Ioannis Pashakis//March 3, 2021
Ioannis Pashakis//March 3, 2021
Pennsylvania’s House Republicans plan to refer an investigation into the Wolf administration’s handling of senior and long-term care facilities during the COVID-19 pandemic to the House Government Oversight Committee later this month.
House Majority Leader Kerry Benninghoff, R-Centre and Mifflin counties, announced he would be leading the referral in a statement on Monday. In the announcement, he said the Wolf administration has lacked transparency in its guidance for nursing homes and other long-term care facilities in the past year.
“We believe Pennsylvanians deserve better from their government when they are seeking answers as to why something so tragic has occurred and they are not getting answers,” Benninghoff said. “Unfortunately, as of today, including our recent budget hearings where members directly asked the administration about this issue, Pennsylvanians and their families are left only with excuses and deflection from an administration that has been anything but transparent.”
In March 2020, the state Department of Health issued several pieces of guidance to provide direction to long-term care facilities to allow for specific infection control measures to protect residents and staff.
Some of this guidance included restrictions on visitors and volunteers and a stipulation that nursing care facilities must continue to accept new admissions and receive readmissions for current residents, including stable patients with COVID-19.
The Wolf administration’s alleged lack of transparency in the reasoning behind its directives for Pennsylvania’s long-term care homes during the pandemic has been subject to criticism from the right.
As of Feb. 26, 23,937 Pennsylvanians have died from COVID-19 and 12,470 of those deaths have occurred in residents from nursing or personal care facilities, according to the state Department of Health.
“We want answers for the people who lost loved ones in our nursing homes under Secretary Levine’s order and Gov. Wolf’s leadership,” said Rep. Clint Owlett, R-Tioga, Bradford and Potter counties. “The problem has been, no one will step up and do the investigation here in Pennsylvania. So, if no one else will do it for these families, we will.”
Lyndsay Kensinger, Wolf’s press secretary, called the GOP accusations “baseless,” and said they “portray a significant lack of understanding of the role of the Department of Health and guidance provided to nursing facilities.”
Kensinger said that the state’s guidance mirrored the federal government’s recommendations and required facilities to follow specific infection control measures, but it rested on each individual facility to follow through with the recommendations.

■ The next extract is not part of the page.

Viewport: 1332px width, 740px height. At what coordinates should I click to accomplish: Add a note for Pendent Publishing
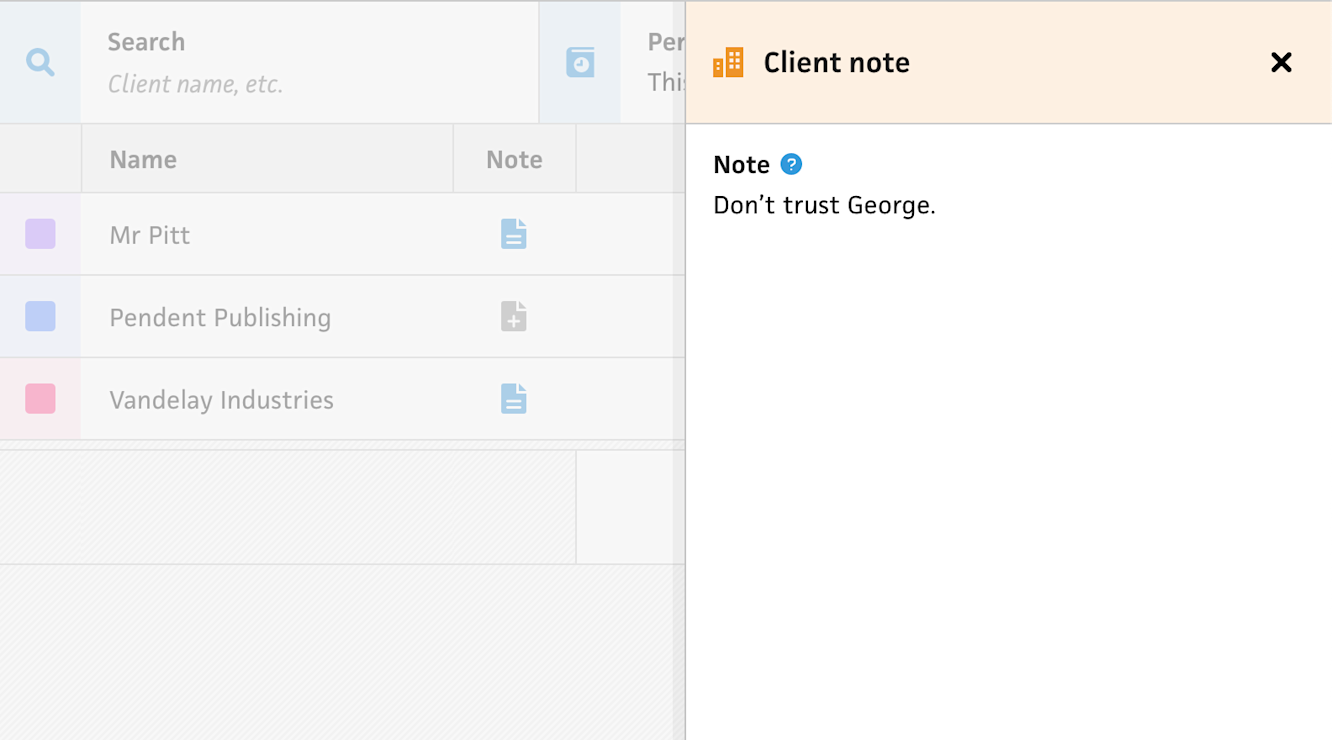pos(513,317)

“It is incumbent upon the nursing homes to follow infection control and other guidance designed to keep patients safe during both regular periods and the COVID-19 pandemic,” she said. “Failure to institute protections can result in sanctions, license suspensions or revocations.”
A representative of the for-profit long-term care industry seemed to welcome the investigation, which facilities could emphasize a need for the state to bring providers to the table in a greater way when it makes such decisions, said Zach Shamberg, president and CEO at the Pennsylvania Health Care Association (PHCA).
PHCA is a statewide advocacy organization for for-profit long-term care providers. According to Shamberg, he and other members of the industry have testified to the state’s decision makers regarding the needs of the industry but were not brought to the table to help with those decisions like states like West Virginia have done.
“I have to believe that as these detectives were being given in March and April 2020, if providers were at the table you would have seen different guidance that would have done more to protect residents and guide staff,” he said.